We are doing our best to respond, organize, and prioritize all issues but it can be a challenging task, our sincere apologies if you find yourself at the mercy of the stalebot.
The main issue for this is currently the limitation of DSKit's Netutil to handle IPv6 properly. I am linking the PR here:
- https://github.com/grafana/dskit/pull/185
Btw I can confirm this error is not EKS specific, it happens also on OpenShift with OVN using IPv6 networking.
any idea if these issue is resolved
https://github.com/grafana/dskit/pull/185 could use another test pass, but I doubt I'll have the time in the next month. Specifically, I want to know more about the DNS handling when results come back in v4 and v6 format, is the correct address chosen.
grafana/dskit#185 could use another test pass, but I doubt I'll have the time in the next month. Specifically, I want to know more about the DNS handling when results come back in v4 and v6 format, is the correct address chosen.
I can take on testing this on OpenShift where we have dual stack support too. I believe we can test this in the dskit PR with a unit test too.
Related is https://github.com/grafana/tempo/issues/1544, and the configuration I had to tune to get IPv6 to work properly in Tempo https://github.com/zalegrala/tempo/blob/inet6/operations/jsonnet/microservices/common.libsonnet#L17 I'm zleslie
in the community slack if you need a hand understanding that jsonnet.
Hello,
There are new information on this subject ?
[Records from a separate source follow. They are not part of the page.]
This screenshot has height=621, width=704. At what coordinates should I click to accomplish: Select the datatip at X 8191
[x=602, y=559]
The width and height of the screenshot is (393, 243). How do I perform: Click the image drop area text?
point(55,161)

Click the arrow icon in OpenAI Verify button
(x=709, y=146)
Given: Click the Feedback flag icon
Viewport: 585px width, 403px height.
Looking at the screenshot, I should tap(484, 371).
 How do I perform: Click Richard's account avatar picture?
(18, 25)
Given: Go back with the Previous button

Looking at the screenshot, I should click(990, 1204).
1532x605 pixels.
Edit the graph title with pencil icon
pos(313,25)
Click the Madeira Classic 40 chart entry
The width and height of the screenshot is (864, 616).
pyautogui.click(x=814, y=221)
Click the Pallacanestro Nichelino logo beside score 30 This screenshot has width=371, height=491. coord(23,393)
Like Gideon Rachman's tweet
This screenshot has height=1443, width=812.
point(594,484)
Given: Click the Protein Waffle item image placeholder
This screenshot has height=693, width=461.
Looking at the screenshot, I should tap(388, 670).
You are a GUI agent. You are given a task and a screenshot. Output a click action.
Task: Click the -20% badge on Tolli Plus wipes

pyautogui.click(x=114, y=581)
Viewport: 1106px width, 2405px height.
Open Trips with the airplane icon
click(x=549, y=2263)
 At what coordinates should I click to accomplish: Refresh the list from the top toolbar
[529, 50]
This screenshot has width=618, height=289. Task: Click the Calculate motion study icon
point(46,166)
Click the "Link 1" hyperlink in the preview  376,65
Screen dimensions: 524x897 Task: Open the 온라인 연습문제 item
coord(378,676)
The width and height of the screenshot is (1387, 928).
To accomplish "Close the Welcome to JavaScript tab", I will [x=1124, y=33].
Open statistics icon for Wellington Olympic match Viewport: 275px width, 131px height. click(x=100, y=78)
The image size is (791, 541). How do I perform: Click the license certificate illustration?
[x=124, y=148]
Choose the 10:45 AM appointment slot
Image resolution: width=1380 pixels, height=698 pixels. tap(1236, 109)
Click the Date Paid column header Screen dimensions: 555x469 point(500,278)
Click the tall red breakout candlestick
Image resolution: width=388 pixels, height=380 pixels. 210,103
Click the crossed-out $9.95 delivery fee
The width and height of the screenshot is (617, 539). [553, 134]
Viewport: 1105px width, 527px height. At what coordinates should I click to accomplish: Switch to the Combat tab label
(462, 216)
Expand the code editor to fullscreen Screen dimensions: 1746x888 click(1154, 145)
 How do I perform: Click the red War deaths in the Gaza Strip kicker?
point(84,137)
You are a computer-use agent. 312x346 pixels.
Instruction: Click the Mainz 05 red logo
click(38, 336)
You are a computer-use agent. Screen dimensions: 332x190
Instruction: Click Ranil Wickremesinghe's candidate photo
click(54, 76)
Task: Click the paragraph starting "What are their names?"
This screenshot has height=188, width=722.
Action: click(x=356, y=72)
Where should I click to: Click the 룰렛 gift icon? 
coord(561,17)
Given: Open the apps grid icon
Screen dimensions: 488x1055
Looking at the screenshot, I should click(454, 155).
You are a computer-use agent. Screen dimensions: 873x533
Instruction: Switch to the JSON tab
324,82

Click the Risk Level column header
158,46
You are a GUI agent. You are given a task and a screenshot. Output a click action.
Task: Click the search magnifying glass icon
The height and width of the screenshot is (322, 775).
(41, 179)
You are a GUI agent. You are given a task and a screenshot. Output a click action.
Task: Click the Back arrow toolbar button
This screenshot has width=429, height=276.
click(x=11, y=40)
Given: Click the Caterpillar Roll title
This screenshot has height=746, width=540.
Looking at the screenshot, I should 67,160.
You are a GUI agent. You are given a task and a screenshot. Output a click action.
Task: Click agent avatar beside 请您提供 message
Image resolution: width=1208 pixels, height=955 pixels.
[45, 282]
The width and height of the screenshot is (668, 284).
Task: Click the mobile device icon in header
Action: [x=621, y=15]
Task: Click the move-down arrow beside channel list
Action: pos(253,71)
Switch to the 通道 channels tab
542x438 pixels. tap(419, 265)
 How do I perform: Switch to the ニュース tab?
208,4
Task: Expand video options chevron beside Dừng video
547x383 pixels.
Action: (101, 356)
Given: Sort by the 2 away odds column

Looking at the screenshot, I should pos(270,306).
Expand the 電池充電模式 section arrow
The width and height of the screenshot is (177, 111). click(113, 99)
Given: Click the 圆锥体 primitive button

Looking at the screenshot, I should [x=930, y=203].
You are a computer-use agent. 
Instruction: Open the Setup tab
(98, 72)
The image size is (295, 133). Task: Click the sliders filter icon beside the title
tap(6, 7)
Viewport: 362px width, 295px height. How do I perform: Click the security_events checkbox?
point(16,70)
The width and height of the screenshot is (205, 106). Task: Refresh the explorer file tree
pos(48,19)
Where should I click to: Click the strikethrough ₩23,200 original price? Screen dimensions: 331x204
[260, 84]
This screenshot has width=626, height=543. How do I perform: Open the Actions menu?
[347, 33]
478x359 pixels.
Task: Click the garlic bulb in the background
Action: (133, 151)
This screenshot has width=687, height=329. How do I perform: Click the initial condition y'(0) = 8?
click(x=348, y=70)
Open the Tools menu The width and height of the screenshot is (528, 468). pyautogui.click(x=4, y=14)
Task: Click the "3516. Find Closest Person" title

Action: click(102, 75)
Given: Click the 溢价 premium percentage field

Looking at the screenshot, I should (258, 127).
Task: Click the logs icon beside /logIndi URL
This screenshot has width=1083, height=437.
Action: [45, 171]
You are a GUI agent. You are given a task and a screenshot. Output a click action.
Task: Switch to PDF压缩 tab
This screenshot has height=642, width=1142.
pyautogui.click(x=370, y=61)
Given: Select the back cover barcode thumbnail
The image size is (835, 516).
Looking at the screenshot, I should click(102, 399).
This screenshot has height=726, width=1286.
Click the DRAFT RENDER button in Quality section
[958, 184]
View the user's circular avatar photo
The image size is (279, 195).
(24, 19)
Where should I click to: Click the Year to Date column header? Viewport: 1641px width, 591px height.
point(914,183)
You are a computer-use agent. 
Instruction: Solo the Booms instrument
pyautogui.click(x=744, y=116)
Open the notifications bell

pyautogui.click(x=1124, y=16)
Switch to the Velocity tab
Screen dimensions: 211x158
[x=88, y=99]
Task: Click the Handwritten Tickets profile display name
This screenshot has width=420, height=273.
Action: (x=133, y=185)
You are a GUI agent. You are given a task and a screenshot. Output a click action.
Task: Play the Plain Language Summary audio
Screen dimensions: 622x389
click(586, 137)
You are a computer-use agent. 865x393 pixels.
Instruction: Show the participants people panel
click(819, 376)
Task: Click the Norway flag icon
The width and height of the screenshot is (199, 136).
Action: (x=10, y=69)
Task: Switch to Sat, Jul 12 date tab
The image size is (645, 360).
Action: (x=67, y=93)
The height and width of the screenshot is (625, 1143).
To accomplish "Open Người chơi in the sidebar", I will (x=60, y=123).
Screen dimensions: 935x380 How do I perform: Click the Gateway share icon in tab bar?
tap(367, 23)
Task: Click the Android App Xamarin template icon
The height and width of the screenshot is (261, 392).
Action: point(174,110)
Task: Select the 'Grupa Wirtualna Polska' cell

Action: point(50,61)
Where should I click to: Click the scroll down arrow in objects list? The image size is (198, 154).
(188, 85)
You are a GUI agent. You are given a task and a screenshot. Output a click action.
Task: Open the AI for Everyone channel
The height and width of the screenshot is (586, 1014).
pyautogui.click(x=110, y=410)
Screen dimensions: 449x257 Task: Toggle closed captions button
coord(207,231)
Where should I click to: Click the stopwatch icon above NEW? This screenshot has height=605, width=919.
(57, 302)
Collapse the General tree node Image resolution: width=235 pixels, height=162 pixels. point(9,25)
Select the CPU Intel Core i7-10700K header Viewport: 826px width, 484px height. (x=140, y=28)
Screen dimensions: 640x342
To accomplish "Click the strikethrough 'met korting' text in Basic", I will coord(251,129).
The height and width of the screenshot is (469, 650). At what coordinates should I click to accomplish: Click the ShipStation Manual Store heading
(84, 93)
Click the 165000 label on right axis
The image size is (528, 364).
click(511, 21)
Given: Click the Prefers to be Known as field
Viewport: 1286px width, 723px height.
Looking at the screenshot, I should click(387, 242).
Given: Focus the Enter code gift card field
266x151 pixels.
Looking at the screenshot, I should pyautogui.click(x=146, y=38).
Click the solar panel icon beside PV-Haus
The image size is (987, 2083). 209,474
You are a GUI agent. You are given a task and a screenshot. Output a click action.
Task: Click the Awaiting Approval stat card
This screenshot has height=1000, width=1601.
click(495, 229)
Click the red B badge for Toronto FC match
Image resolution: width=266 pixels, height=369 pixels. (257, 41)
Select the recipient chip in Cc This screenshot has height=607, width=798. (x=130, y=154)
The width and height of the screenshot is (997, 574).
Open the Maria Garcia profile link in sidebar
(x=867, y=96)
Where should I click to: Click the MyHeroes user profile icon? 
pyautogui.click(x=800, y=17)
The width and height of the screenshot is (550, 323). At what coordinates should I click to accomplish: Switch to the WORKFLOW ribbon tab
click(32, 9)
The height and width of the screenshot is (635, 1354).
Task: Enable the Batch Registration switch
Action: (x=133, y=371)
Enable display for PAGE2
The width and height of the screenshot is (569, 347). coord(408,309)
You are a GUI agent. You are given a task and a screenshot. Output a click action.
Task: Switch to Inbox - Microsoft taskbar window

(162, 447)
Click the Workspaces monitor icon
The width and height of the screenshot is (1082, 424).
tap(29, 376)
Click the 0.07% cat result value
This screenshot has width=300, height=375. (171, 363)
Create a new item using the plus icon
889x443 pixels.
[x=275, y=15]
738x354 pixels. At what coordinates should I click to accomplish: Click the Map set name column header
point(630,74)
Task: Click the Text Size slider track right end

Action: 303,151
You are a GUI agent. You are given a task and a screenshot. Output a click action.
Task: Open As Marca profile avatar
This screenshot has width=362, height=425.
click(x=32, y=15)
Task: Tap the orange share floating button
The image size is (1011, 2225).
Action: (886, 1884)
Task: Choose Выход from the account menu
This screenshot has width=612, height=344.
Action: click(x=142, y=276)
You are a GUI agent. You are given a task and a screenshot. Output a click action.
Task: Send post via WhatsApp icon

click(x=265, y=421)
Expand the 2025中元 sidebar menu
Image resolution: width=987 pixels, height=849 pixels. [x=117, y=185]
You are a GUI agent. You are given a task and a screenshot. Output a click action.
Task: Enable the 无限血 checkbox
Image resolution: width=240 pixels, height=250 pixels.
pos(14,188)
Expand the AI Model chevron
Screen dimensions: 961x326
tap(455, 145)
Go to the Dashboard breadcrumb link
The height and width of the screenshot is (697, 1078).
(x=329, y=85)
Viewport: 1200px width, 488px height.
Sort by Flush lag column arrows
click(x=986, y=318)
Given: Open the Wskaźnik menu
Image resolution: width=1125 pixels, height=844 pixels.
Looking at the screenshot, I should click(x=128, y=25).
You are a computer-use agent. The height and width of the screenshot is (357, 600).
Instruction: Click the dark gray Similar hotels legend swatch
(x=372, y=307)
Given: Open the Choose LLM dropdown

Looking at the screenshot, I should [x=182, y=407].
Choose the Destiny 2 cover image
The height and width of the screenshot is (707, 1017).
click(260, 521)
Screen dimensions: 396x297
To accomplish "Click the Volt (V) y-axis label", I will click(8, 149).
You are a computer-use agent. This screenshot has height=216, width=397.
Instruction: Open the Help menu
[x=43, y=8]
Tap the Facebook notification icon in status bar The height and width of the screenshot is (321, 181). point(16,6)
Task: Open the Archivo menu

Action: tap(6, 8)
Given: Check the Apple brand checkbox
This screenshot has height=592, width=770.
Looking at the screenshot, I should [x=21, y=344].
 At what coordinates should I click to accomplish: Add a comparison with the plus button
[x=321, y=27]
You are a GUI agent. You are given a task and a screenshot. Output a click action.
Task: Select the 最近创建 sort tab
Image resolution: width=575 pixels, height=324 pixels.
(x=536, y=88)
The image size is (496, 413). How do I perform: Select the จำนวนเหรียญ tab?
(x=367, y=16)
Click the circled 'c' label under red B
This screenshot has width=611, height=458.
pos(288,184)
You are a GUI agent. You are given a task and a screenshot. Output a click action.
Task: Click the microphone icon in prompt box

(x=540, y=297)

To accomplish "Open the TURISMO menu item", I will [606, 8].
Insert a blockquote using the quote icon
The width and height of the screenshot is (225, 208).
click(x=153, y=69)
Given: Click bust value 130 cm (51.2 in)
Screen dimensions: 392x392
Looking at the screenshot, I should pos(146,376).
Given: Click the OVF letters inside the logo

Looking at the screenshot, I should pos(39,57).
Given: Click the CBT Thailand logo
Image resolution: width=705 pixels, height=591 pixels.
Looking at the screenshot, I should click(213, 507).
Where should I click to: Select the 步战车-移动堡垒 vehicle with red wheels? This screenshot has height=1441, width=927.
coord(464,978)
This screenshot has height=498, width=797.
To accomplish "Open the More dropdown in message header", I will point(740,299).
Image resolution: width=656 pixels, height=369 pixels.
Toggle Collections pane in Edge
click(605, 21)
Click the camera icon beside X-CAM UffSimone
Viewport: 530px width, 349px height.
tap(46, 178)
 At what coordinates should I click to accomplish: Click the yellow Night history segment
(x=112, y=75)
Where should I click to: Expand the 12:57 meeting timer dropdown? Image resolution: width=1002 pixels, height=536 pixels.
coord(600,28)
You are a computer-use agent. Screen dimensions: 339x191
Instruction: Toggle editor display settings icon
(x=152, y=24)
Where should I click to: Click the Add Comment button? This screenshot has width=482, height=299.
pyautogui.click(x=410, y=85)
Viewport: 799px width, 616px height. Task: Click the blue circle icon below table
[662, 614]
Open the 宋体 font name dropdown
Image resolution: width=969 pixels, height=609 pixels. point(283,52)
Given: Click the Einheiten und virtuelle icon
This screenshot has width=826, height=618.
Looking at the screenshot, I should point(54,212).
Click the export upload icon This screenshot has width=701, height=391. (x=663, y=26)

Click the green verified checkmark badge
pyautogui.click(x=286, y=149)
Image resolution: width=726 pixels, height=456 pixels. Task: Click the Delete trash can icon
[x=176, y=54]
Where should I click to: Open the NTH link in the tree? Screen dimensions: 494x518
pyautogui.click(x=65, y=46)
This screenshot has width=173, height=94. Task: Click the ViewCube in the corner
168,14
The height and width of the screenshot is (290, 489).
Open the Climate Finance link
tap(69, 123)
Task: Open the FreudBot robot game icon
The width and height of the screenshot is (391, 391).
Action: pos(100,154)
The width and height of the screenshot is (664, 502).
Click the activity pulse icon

I tried to deploy Loki with loki-distributed Helm chart on my EKS Cluster on IPV4 and all is good. I tried to deploy the same thing on my EKS Cluster in IPV6 and the stack did not start correctly.
I know that there had development from @zalegrala to make compatible Tempo in IPV6 (https://github.com/grafana/dskit/pull/185) and it's works with the tests of @gillg.
Can you do the same thing for Loki ?
Thank you guys.
I can confirm this values makes Loki work completely fine in ipv6-only k8s https://github.com/grafana/loki/issues/5578#issuecomment-1474249365
seconding @mossad-zika comment here, but I summarized the IPV6-related configs:
loki:
config: |
common:
instance_addr: "${MY_POD_IP}"
ring:
kvstore:
store: memberlist
instance_addr: "${MY_POD_IP}"
memberlist:
bind_addr:
- ${MY_POD_IP}
write:
extraArgs:
- -config.expand-env=true
extraEnv:
- name: MY_POD_IP
valueFrom:
fieldRef:
fieldPath: status.podIP
read:
extraArgs:
- -config.expand-env=true
extraEnv:
- name: MY_POD_IP
valueFrom:
fieldRef:
fieldPath: status.podIP
backend:
extraArgs:
- -config.expand-env=true
extraEnv:
- name: MY_POD_IP
valueFrom:
fieldRef:
fieldPath: status.podIP
singleBinary:
extraArgs:
- -config.expand-env=true
extraEnv:
- name: MY_POD_IP
valueFrom:
fieldRef:
fieldPath: status.podIP
Also, if you are using terraform HCL you'll need to escape the "${MY_POD_IP}"
as "$$${MY_POD_IP}"
Hi @isaccavalcante , how does it works with monolithics loki on Kubernetes ?
Also can you share the config for updated version?